One of the big reasons why we use coconut oil so much for cooking is because it is so healthy. If you thought you knew about healthy eating, you may wonder why something like olive oil isn’t used instead. I bet you thought olive oil was the ultimate healthy oil! Actually, olive oil isn’t so bad at all in some situations. I like quality olive oil on salad sometimes, for example. It adds a lovely flavor to salads and raw vegetables. I vary quite a lot and it is one choice among several (such as nut oil for example) and not something I use every day.
There are two things to consider when choosing which oil to use for Paleo cooking.

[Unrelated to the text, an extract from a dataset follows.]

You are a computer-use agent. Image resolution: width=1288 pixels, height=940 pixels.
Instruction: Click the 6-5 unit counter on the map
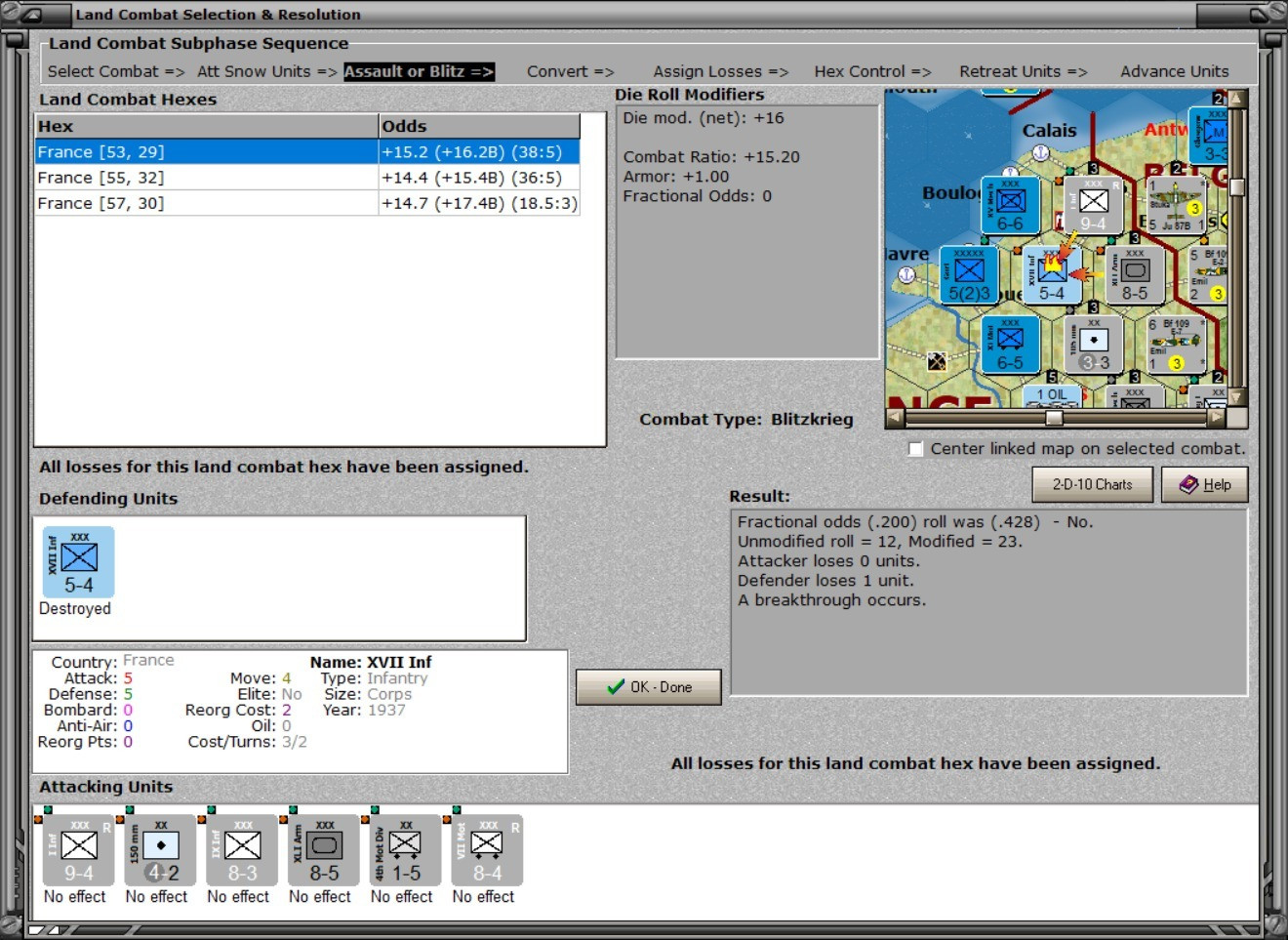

First, the smoke point and secondly the composition of the oil itself. You might not know exactly what smoke point is and why it is so important, here are the key points. The smoke point is basically the temperature at which an oil breaks down into potentially harmful compounds. Even ‘healthy’ oils like extra virgin olive oil, can become nasty when overheated. This is because of the various natural compounds present.
So looking at the smoke point is the first thing to check if you are doing any Paleo cooking. Extra virgin olive oil’s smoke point is 160°C, for example. Coconut oil is around 180°C. If you have ever experienced smoke that stings your eyes and food with an unpleasant, bitter taste, you have heated your oil or butter too high.
This doesn’t make one oil good and another bad. It just depends on what you are making. For most medium temperature cooking, coconut is a good choice because it won’t break down and release free radicals and a harmful substance called acrolein. Olive should be ok if you are working at lower temperatures. if you are flash frying or making things really hot, something like avocado oil is a much better choice with its smoke point of over 270°C
However, you need to be careful with a smoke point. It is a useful tool for comparing but it isn’t the whole story. Natural, raw oils often have a lower smoke point than over-refined, mass-produced versions. This is because they are industrially treated to remove things that cause smoking. These things include most of the stuff that makes them good for you in the first place!
So the second thing to look at is the actual composition. Everyone talks about omega 3s and this is another thing you should look at. In fact, it is one reason that people do so well on Paleo, which is a diet rich in omega 3 fatty acids. When you look at some of these high smoke point industrial oils, you realize that all these healthy fats have gone! Ok, it might not break down when being heated, but there isn’t any other good reason for eating them!
Here is where coconut oil comes into its own. It resists well in cooking and has a great nutritional profile. I also find that it really adds flavour to lots of foods, from meat to fruit.
The important thing is to have variety in your food and the same thing is true for oil. Whilst I have nothing against olive oil, over recent years they have told us that it is healthy in all situations and there really isn’t anything better. Unfortunately, this isn’t the case. Whilst coconut oil is perhaps the best all-around choice because it is great for cooking but also as an ingredient in many recipes, don’t be scared to look at hemp, avocado or any of the other nutritionally excellent and tasty alternatives that work so well with Paleo cooking.